A group of lawmakers from both parties went to Taiwan on Thursday, one day after House Speaker Kevin McCarthy went against Beijing and met with the island’s president.
According to Rep. Michael McCaul (R-TX), a member of the House Foreign Affairs Committee, the United States supports Taiwan, intends to harden Taiwan, and wants them to think twice about invading Taiwan.
It was the third overseas destination for the delegation, following visits to U.S. allies Japan and South Korea. China is still angry about McCarthy’s meeting with Taiwanese President Tsai Ing-wen in California on Wednesday, and China says the island is part of its territory. Tsai, who is traversing the United States on her way back from Guatemala and Belize, will return to Taiwan on Friday and meet with McCaul’s delegation on Saturday.

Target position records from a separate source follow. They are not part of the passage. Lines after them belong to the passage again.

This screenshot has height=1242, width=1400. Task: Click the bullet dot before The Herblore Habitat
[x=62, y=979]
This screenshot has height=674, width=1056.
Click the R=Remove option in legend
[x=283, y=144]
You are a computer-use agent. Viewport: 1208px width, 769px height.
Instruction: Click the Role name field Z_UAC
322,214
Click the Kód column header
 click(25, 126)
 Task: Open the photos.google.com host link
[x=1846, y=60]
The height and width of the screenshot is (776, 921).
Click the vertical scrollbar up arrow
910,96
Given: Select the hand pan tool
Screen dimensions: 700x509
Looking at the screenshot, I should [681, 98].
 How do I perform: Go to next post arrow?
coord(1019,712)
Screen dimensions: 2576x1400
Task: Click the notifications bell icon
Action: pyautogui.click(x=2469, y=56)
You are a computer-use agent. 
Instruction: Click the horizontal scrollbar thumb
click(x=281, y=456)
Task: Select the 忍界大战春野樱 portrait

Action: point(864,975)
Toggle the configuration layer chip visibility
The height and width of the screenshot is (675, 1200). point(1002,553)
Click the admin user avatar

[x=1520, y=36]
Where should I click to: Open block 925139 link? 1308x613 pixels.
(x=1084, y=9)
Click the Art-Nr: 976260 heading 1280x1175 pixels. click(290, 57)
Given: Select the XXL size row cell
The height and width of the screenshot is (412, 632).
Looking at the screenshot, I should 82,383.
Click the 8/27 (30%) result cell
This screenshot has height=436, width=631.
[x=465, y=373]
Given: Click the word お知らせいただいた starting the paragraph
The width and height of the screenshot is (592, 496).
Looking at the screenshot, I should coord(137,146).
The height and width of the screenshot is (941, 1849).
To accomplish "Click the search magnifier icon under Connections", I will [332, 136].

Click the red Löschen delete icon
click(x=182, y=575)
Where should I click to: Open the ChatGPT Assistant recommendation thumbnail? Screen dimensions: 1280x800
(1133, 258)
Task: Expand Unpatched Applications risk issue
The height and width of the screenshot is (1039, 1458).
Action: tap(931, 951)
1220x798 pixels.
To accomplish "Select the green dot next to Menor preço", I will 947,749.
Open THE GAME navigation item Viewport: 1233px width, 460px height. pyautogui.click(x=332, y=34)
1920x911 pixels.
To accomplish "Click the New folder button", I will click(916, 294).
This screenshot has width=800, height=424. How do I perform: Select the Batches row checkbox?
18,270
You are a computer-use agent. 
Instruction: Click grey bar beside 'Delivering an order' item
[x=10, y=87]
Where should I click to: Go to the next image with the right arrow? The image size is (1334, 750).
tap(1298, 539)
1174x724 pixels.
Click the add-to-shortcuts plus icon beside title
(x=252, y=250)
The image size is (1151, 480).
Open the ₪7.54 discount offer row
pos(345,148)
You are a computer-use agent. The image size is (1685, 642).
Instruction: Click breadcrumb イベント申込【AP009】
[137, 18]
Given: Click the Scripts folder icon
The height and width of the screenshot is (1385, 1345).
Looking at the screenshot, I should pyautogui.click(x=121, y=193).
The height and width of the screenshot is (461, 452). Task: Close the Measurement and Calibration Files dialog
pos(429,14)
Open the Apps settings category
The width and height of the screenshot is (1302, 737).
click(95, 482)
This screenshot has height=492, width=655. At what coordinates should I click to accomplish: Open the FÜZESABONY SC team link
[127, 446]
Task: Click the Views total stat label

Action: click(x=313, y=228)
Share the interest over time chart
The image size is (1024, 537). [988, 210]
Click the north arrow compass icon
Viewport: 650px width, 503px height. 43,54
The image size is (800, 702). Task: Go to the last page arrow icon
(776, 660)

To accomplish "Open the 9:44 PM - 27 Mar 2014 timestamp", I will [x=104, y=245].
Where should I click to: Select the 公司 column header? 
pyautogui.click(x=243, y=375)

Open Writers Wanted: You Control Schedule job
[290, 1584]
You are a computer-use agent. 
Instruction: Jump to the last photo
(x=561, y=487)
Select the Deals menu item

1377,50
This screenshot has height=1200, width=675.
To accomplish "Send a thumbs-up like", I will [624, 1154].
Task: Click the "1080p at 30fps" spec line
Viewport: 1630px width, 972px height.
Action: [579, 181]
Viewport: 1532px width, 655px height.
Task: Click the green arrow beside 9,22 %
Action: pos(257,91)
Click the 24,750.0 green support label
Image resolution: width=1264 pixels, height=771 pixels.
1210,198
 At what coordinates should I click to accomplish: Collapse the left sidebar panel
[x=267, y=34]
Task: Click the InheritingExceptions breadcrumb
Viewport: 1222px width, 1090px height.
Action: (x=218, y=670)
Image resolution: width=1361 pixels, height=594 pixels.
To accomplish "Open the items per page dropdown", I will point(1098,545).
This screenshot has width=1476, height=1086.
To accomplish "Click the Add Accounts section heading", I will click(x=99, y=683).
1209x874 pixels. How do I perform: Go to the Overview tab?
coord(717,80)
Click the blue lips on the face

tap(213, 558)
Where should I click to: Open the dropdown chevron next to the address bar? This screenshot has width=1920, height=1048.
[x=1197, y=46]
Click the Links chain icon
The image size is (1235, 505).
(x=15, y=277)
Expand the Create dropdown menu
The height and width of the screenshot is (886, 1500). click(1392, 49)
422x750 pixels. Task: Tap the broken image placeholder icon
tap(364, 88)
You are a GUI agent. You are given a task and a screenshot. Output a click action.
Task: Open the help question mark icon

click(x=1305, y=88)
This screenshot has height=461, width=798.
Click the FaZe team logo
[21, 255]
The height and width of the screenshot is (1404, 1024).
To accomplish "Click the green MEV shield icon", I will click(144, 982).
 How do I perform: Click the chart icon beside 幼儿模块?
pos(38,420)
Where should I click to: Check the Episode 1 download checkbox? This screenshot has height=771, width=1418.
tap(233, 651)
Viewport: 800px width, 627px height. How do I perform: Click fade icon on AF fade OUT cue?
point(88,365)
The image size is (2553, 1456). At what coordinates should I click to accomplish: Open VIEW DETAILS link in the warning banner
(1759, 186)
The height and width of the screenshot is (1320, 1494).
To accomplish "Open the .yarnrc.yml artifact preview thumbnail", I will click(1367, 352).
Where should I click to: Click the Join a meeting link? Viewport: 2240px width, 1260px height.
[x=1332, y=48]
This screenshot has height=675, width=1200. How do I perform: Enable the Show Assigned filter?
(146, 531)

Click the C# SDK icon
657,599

The U.S.-China relationship has deteriorated significantly, and the United States, as Beijing puts more pressure on Taiwan, doesn’t condemn Russia’s invasion of Ukraine and has become more assertive on the world stage. In February, the destruction of a surveillance balloon over the United States infuriated many Americans and further strained relations between the two countries.
China criticized the McCarthy-Tsai meeting as a “provocation” and a violation of the one-China principle, according to which Washington recognizes Beijing as the only legitimate Chinese government while maintaining unofficial relations with Taipei.
According to the Chinese Ministry of Foreign Affairs, Tsai and McCarthy, the third-highest-ranking U.S. official, visited the Ronald Reagan Presidential Library in Simi Valley, California, to promote Taiwanese independence. At a press briefing on Thursday, spokesperson Mao Ning said China would take firm steps to protect its sovereignty and territorial integrity.
According to the White House, China should not use Tsai’s travel through the United States as a “pretext” for increased aggression against Taiwan.
China has not announced any large-scale military exercises like the ones it did after Nancy Pelosi, McCarthy’s predecessor, visited Taiwan in August of last year. Taiwan, however, said it was watching smaller movements closely.
In the Taiwan Strait, the Fujian provincial maritime safety administration has started a three-day joint cruise and patrol operation about 160 kilometers from Taiwan. The operation may include “on-site inspections” of other vessels. The Taiwanese government said that it had strongly protested the operation to China and told shipping companies to turn down any requests from China to board.
On Wednesday, Taipei also kept an eye on a Chinese aircraft carrier that, according to Taiwan’s defense minister, Chiu Kuo-cheng, was about 200 nautical miles off the island’s eastern coast. Even though the carrier group was training in the area, Chiu told reporters that the scheduling was “extremely delicate.” On Thursday, the Chinese Ministry of Foreign Affairs declined to comment on the aircraft carrier.
The U.S. delegation began its visit by meeting with Taiwanese Vice President William Lai on Thursday. Early next year, Lai is likely to receive a nomination for the presidential race from Tsai’s Democratic Progressive Party.
McCaul stated before the meeting that he wanted to make it abundantly clear that the United States stands with Taiwan and will defend Taiwan.
Afterward, he stated that they were protecting Taiwan by giving them weapons and training and being ready to defend them if necessary.
According to Lai, Taiwan, which routinely purchases defensive weapons from the United States, will do its utmost to defend itself. He said one must indeed prepare for a conflict to prevent one.
U.S. lawmakers will meet with Taiwanese officials from Thursday to Saturday to discuss bilateral relations, regional security, trade and investment, and “other important issues of mutual interest.” This is according to the American Institute in Taiwan, which acts as Taipei’s de facto U.S. embassy.